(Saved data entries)
++++
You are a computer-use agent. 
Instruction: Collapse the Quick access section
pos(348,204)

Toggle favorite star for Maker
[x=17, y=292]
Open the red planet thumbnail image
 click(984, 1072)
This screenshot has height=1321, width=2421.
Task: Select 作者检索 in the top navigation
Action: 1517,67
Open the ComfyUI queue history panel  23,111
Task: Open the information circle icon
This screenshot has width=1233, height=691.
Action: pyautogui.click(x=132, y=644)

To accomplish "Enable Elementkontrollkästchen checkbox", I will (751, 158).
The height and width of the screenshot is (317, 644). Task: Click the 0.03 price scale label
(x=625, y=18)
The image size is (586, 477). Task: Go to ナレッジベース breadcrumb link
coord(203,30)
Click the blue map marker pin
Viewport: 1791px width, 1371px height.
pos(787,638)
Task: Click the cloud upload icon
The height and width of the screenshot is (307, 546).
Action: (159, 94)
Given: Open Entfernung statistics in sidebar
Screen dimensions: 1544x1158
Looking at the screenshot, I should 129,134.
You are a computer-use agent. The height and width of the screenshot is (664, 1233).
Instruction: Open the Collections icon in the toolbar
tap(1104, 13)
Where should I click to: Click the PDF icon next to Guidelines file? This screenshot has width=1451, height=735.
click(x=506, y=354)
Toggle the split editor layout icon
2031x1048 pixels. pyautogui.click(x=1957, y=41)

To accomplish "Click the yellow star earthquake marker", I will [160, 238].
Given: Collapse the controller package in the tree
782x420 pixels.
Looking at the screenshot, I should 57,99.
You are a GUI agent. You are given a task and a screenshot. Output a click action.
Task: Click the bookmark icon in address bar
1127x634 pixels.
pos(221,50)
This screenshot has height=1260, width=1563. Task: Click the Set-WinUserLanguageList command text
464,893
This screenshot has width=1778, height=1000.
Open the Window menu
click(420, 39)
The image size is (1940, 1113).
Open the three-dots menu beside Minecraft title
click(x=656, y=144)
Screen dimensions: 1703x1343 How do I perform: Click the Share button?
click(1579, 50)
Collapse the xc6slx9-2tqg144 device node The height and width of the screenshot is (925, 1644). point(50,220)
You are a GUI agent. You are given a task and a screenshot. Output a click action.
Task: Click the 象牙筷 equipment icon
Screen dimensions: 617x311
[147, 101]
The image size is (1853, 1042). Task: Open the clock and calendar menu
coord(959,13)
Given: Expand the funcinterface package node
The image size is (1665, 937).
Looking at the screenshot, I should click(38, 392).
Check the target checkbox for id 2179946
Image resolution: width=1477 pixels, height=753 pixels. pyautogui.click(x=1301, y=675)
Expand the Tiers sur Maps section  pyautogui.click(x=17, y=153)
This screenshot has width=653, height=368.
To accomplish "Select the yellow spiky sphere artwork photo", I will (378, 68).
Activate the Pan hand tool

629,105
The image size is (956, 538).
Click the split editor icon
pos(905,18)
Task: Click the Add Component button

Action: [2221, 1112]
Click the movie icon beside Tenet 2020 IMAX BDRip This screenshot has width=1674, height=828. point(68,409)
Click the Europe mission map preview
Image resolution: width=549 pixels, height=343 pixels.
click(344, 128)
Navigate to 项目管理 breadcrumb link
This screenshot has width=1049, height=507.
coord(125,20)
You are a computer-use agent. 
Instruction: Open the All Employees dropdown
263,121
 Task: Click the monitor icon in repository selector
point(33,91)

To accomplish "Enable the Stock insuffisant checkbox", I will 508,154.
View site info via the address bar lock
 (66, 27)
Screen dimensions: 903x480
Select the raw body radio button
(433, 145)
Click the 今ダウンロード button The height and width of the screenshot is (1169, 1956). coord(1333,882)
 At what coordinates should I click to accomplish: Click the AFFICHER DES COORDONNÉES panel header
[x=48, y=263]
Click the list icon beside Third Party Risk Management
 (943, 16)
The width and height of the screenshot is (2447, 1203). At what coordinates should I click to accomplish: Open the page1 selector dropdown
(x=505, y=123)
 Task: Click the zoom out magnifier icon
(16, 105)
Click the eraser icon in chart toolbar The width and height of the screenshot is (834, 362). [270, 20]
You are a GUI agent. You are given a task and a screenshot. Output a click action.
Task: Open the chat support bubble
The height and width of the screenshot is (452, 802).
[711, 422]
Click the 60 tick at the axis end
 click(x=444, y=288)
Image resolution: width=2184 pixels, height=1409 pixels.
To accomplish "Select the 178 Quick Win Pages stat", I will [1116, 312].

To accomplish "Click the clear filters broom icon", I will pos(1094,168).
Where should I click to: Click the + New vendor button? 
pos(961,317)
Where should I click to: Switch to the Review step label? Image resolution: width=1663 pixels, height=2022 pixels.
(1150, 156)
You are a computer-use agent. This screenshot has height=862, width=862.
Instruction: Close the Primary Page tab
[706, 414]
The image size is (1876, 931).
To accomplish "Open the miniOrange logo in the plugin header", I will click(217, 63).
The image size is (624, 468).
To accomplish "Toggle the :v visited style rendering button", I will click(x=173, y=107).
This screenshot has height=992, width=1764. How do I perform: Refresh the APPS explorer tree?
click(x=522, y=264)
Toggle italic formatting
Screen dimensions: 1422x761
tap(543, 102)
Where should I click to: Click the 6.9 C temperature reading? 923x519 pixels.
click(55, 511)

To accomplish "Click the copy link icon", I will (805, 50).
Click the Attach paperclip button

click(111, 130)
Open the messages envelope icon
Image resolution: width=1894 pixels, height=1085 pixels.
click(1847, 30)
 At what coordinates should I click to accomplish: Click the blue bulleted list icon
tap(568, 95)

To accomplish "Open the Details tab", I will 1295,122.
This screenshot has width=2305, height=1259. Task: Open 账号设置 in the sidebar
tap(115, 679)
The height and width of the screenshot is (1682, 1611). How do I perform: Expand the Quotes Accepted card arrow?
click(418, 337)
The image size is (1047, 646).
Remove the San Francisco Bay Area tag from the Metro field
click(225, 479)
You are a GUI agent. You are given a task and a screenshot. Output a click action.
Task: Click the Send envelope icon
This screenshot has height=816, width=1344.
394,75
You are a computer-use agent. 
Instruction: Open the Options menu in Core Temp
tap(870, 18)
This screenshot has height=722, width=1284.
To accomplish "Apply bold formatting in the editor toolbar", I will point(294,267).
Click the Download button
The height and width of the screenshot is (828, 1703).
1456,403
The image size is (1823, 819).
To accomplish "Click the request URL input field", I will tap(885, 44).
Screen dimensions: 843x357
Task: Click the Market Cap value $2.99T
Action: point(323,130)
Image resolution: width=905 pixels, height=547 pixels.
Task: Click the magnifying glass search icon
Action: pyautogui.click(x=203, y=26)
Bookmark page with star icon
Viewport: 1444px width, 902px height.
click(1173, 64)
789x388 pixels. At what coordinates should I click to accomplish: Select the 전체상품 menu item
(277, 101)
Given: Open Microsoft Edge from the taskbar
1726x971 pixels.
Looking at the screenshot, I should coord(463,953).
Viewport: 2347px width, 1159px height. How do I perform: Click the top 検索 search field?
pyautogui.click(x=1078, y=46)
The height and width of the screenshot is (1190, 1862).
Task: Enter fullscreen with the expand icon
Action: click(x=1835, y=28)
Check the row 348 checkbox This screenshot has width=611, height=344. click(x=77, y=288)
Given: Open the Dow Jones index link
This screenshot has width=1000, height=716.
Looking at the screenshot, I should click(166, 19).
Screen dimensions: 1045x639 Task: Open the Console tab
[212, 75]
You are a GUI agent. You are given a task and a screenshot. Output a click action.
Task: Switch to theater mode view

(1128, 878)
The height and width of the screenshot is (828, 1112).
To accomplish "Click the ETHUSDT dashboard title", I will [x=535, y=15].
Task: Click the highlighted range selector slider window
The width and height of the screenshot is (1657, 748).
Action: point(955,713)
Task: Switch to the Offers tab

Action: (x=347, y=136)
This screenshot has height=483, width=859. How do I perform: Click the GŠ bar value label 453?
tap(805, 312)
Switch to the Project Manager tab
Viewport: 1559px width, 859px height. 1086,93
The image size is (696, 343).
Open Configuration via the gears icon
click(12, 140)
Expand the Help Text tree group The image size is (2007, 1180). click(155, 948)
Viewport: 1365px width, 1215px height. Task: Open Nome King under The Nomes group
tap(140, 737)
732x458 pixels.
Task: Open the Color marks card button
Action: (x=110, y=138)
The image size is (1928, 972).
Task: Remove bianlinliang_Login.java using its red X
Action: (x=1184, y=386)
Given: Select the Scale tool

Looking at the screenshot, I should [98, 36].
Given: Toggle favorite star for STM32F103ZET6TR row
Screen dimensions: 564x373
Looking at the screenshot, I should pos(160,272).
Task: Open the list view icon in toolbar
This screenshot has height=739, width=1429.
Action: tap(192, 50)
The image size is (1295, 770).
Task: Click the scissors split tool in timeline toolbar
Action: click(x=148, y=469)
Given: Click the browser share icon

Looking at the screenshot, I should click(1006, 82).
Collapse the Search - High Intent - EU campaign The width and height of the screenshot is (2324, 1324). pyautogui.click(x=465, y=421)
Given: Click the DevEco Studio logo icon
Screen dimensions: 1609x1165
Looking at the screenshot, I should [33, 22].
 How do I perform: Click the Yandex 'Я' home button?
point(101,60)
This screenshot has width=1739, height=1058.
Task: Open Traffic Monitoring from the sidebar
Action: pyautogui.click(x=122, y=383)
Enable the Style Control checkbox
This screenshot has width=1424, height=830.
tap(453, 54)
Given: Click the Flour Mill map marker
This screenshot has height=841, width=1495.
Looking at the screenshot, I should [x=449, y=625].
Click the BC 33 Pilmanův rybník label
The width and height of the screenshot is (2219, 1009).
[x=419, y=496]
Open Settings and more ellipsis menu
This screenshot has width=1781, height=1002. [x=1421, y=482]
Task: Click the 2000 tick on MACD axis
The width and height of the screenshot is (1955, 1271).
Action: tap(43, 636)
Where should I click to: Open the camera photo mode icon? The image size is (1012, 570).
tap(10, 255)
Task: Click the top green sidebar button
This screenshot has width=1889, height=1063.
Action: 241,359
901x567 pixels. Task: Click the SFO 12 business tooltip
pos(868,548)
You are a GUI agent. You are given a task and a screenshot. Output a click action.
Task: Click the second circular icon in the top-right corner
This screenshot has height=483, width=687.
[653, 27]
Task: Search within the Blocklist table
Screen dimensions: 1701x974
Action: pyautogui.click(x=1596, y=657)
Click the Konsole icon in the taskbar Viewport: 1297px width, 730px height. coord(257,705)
++++
In the entries above, the lines between the one holding "Collapse the Search" and the one holding "Given: Click the Flour Mill map marker", inclusive, are to be printed exactly as written, and those alone.

Collapse the Search - High Intent - EU campaign The width and height of the screenshot is (2324, 1324). pyautogui.click(x=465, y=421)
Given: Click the DevEco Studio logo icon
Screen dimensions: 1609x1165
Looking at the screenshot, I should [33, 22].
 How do I perform: Click the Yandex 'Я' home button?
point(101,60)
This screenshot has width=1739, height=1058.
Task: Open Traffic Monitoring from the sidebar
Action: pyautogui.click(x=122, y=383)
Enable the Style Control checkbox
This screenshot has width=1424, height=830.
tap(453, 54)
Given: Click the Flour Mill map marker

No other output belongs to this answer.